Paul Ryan’s Powers
This article is from the archive of The New York Sun before the launch of its new website in 2022. The Sun has neither altered nor updated such articles but will seek to correct any errors, mis-categorizations or other problems introduced during transfer.
Paul Ryan, potentially one of America’s greatest Speakers, strikes us as uncharacteristically off balance in the wake of Donald Trump’s emergence as the presumptive Republican nominee. It rings an off note for him to be publicly ruminating on whether he’ll back the likely Republican nominee for president. He’d be better off in a private meeting with Mr. Trump, going over what Congress is prepared to authorize the president to do.
This jumps out at us as we listen to Mr. Trump rattle on about how he wants to, say, cut taxes, renegotiate our foreign debts, rebuild the military, or deregulate business. That’s all great, but the Constitution (which Mr. Trump would, if elected, have to swear to preserve, protect, and defend) grants every one of those powers to the lanky Wisconsinite and his colleagues in the Congress.
Taxes? The Congress has the sole power to lay and collect taxes. Debts? No branch of the government save Congress has the power to borrow on the credit of the United States. Not a nickel. Borrowing is the second granted power. All these trade deals on which Mr. Trump thinks he can do a better job? It is Congress that has the power to regulate commerce with foreign nations (and among the states). That’s the third power granted to Congress.
The Donald wants to build a wall on the Mexican border?

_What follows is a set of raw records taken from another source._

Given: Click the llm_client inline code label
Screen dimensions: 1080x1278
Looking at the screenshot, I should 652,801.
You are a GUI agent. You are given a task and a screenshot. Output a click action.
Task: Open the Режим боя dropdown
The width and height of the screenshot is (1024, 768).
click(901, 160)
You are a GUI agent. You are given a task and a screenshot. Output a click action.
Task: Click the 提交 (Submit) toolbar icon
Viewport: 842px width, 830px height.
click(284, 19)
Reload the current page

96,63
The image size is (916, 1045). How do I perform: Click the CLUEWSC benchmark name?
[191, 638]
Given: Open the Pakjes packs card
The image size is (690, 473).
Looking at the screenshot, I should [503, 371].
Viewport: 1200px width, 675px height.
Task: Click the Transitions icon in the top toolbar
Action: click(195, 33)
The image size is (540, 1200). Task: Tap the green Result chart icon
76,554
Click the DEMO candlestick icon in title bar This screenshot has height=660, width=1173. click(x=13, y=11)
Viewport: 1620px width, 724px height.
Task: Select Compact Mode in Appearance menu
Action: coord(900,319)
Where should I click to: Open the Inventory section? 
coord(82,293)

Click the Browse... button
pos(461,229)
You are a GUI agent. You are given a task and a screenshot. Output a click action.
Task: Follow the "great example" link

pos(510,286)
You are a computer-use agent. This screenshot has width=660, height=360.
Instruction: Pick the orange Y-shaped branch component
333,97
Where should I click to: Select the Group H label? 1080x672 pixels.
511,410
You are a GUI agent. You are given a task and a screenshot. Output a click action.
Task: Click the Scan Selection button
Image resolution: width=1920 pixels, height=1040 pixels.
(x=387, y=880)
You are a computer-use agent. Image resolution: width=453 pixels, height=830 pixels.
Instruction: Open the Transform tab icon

We’re against it, but we seem to be in the minority. He’s not going to be able to build so much as a picket fence without Congress. He wants to make Mexico pay for the wall and to convince them to do so by threatening interruptions in trade? He’s back to the third grant to Congress, the regulation of commerce with foreign nations. Mr. Ryan could say, “Forget it, I’m going fishing.”
Mr. Trump has plenty of incentive to treat with the Speaker. Including if he wants to rebuild the military. Were Mr. Trump elected president, he would be the commander-in-chief, for sure. When Geo. Washington, John Adams, Jas. Madison and the boys parceled out the powers, however, they decided to give the power to raise and support armies — and provide and maintain a navy — not to President Trump but to Paul Ryan & Co. Truculent of them, but there it is.
No matter for whom Americans vote, we are not going to be electing a king — or queen. The fact is that the major powers are held by Mr. Ryan and his colleagues. The Speaker of the moment agrees with Mr. Trump on almost every issue, save for protectionism on immigration and trade (on both of which we’re with Mr. Ryan). Even there, Mr. Trump has already signaled a willingness to find a deal. Mr. Ryan doesn’t need to say whether he’ll support the Republican nominee. He simply needs to exercise his enormous powers.